Photo_2伊東潤著「黒南風の海~加藤清正 文禄・慶長の役」を読む。



[E:book]
もはや生まれた国などどうでもよい。一度、この大地に生を享けた者は、この大地に恩返しすればよいのだ――。


文禄、慶長と二度に渡って行なわれた、豊臣秀吉の朝鮮出兵。それは、日本と朝鮮両国にとって、無益な戦そのものであった。


主人公は、文禄・慶長の役で日本軍の先陣を務めた加藤清正の鉄砲隊をあずかる佐屋嘉兵衛忠善と、朝鮮のなかでも治め難い地である咸鏡道の役人・金宦。

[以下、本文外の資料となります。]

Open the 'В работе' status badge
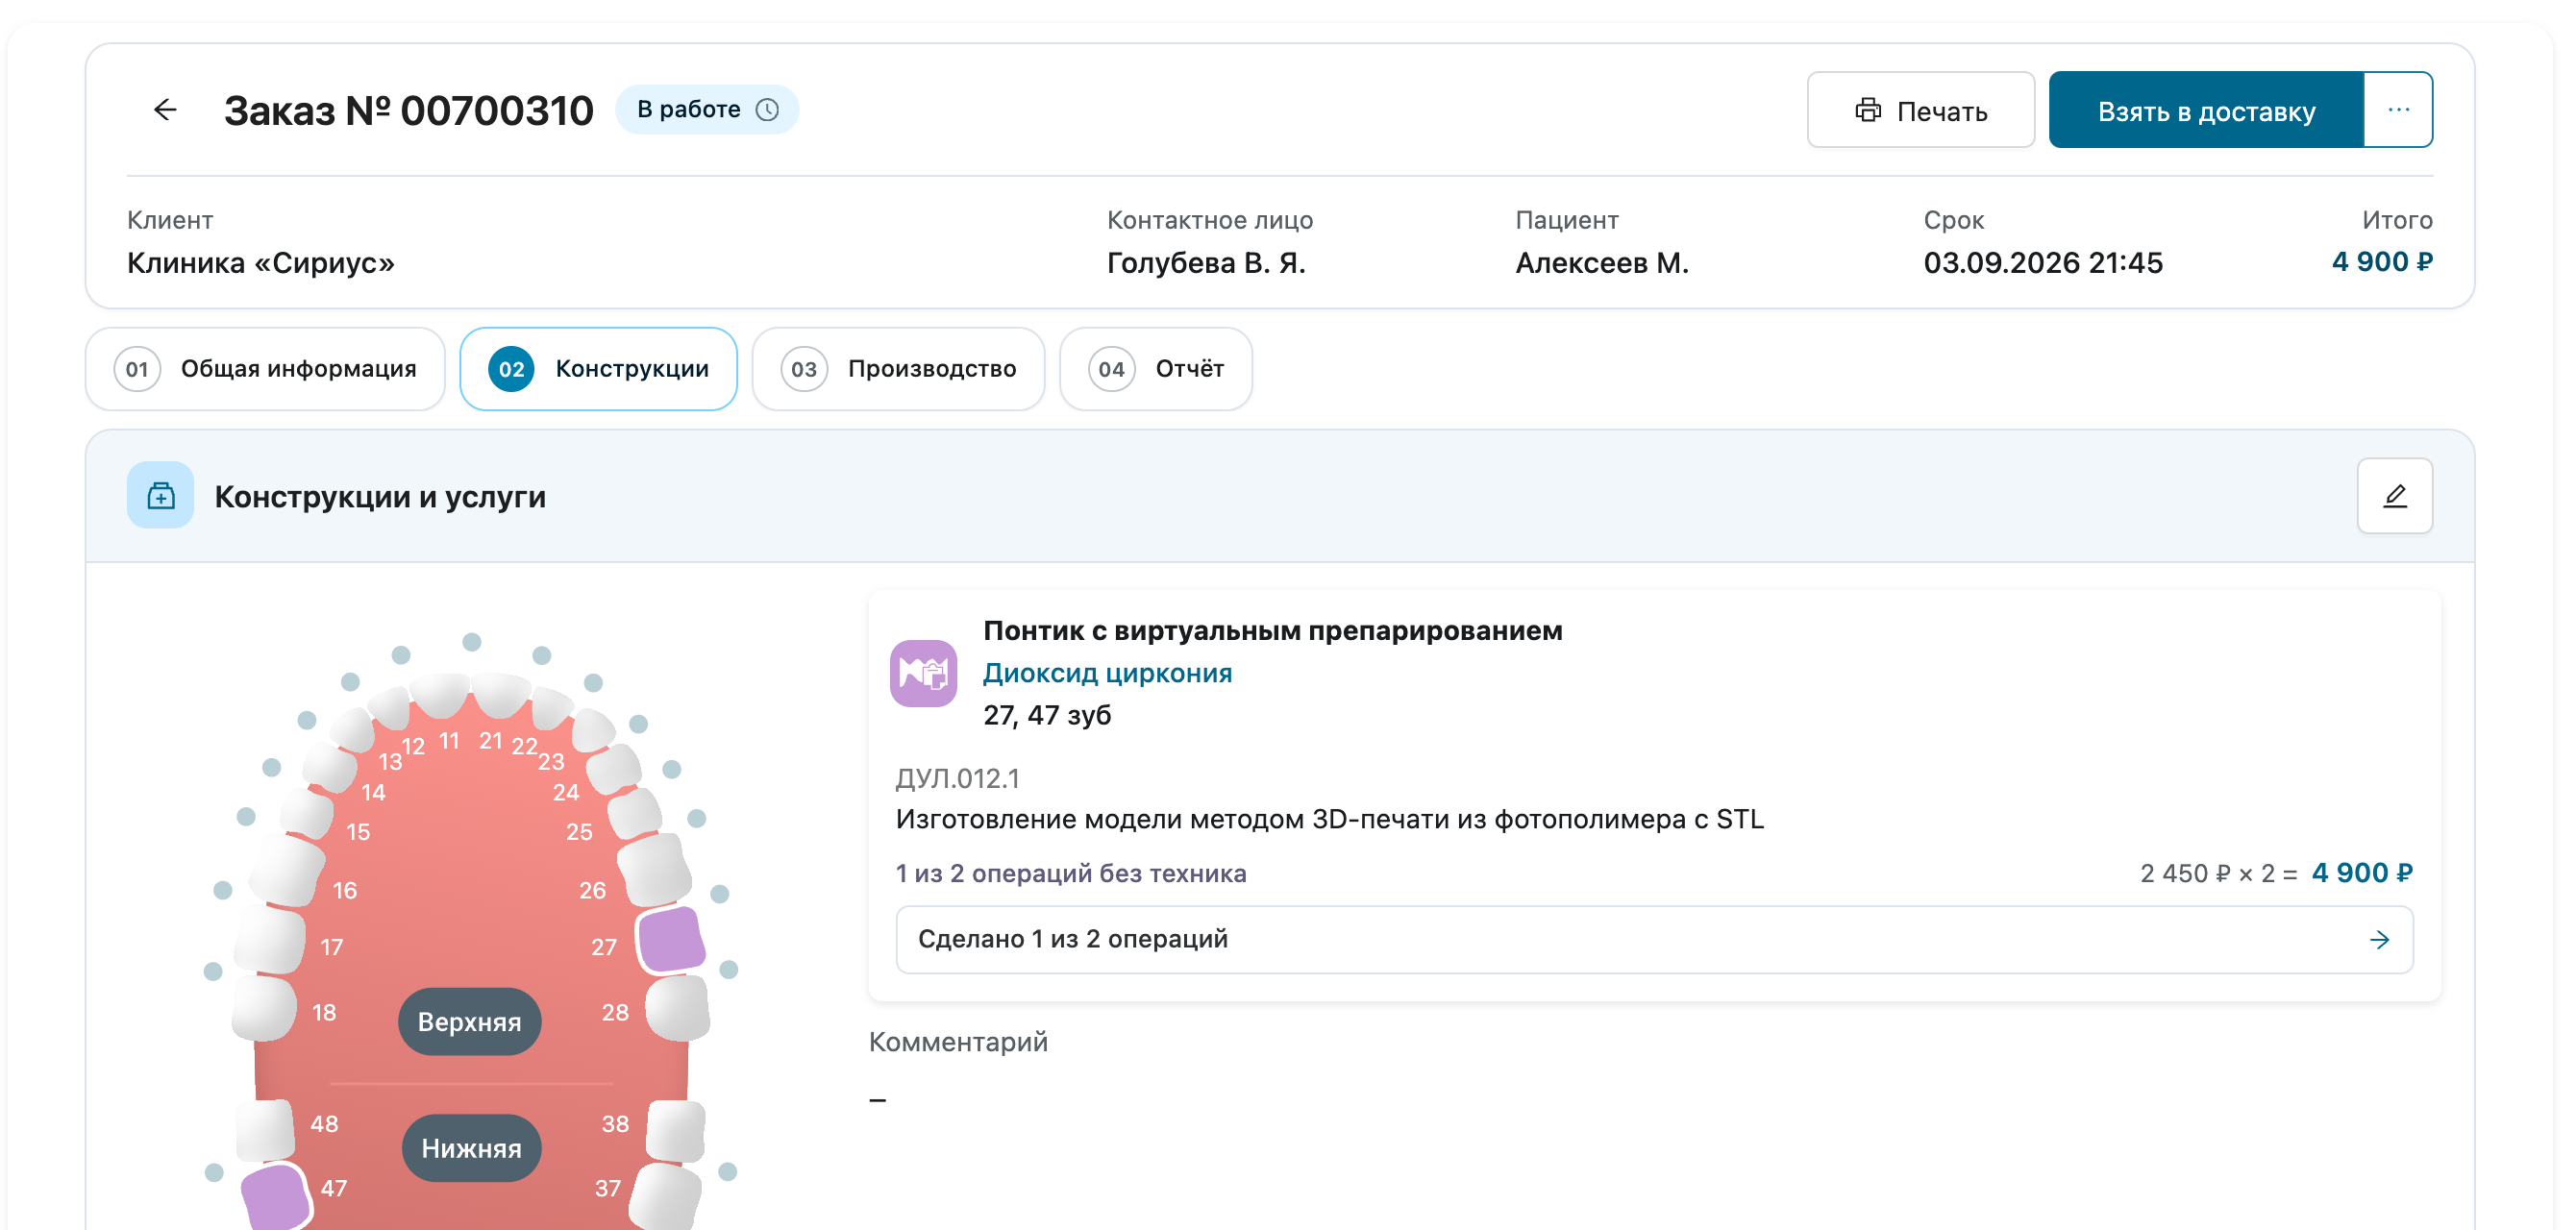The width and height of the screenshot is (2576, 1230). [x=706, y=110]
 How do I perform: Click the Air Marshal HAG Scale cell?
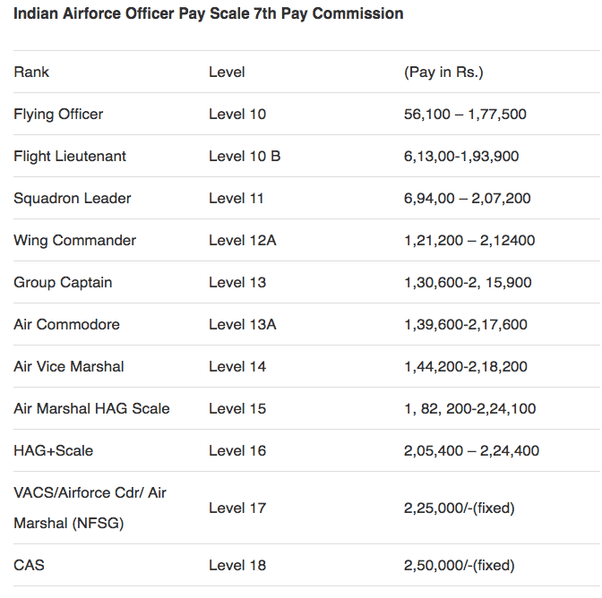tap(92, 408)
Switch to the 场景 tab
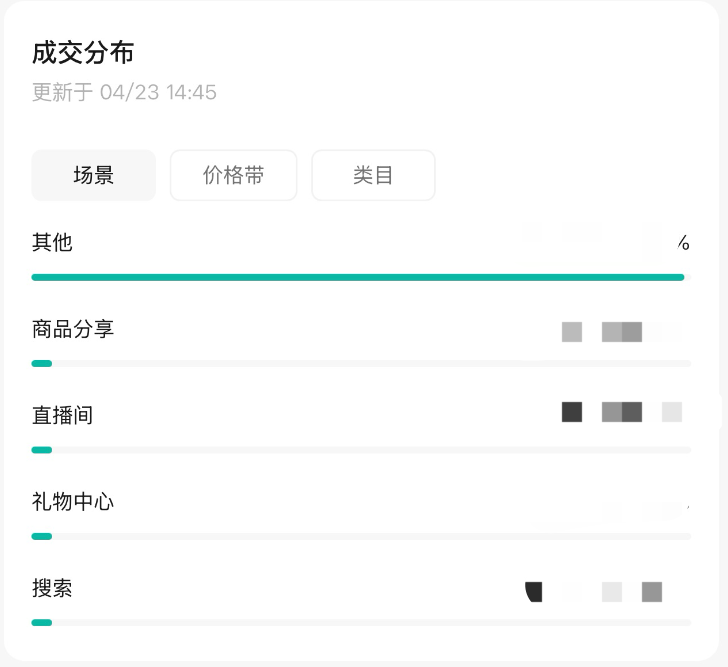The width and height of the screenshot is (728, 667). tap(94, 176)
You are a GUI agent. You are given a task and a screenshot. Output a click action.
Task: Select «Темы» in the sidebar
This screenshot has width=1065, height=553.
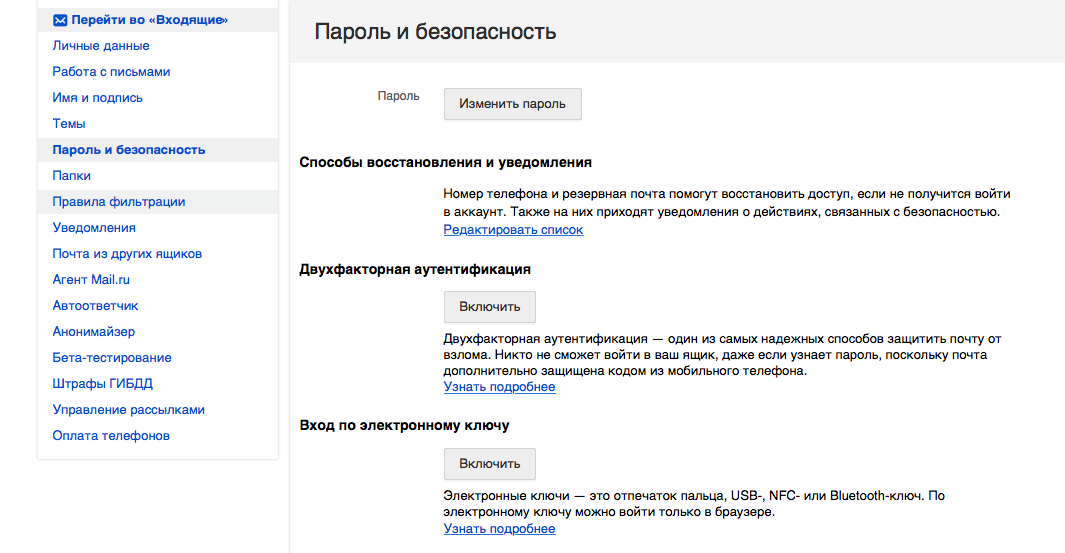69,124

日本軍が破竹の進撃を続けるなか、加藤清正軍の先手として活躍するも、他国を侵す戦いに疑問を抱きはじめていた嘉兵衛と、都を落ちのびて咸鏡道にやってきていた王子を守る金宦があいまみえる。


嘉兵衛、金宦、そして加藤清正……、戦う男たちのあいだに何があったのか?
息をもつかせぬ展開、そして怒濤のクライマックスへ。誰もがあきらめかけたとき、男たちの生き様が戦場に奇跡を起こす!


新進気鋭の歴史小説家が、「文禄・慶長の役」を真正面から描いた渾身の長編小説。





主人公の一人佐屋嘉兵衛忠善こと「さやか」が登場します。「さやか」は司馬遼太郎が『韓のくに紀行』(1978年・街道をゆく2)で書いてからよく知られるようになった。その時の評価は大義なき戦のなかの正義の反逆という感じだったと思う。



本書においては、そもそも人間としての生き方・あり方のようなものを教えてくれる。これは、単に国や軍隊といった中だけでなく、企業をも含めた組織中の個としての人間の生き方にせまるものではないだろうか。ご一読を!!